Diese Grundsätze sind eine solide Basis für eine Social Media Event Strategie. Eine Social Media Strategie sollte die 4 Fragen des POST Ansatzes beantworten: (nach Charlene Li und Josh Bernoff):

  • People / Zielgruppe: Wen möchten Sie erreichen? Wie nutzt diese Zielgruppe soziale Netze?
  • Objectives / Ziele : Was wollen Sie mit Ihren Social Media Aktivitäten erreichen?
  • Strategie: Legen Sie erst dann ihre Content Strategie, Redaktionsplan und Taktien fest.
  • Technologie: Welche Netzwerke und Werkzeuge sind geeignet, diese Ziele zu erreichen?
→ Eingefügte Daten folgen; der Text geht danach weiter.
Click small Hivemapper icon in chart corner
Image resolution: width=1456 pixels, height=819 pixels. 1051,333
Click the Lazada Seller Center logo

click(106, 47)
Bei diesem Ansatz wird die Technologie als letztes betrachtet. Wenn Sie mehr darüber wissen wollen, empfehle ich die Arbeit von Bernoff/Li.

Das Buch Follow Me! gibt einen guten Überblick über Social Media Marketing. Die 10 genannten Prinzipien sind von diesem Buch inspiriert, und sie entsprechen weitestgehend meiner Erfahrung als Event-Organisator mit Social Media Marketing.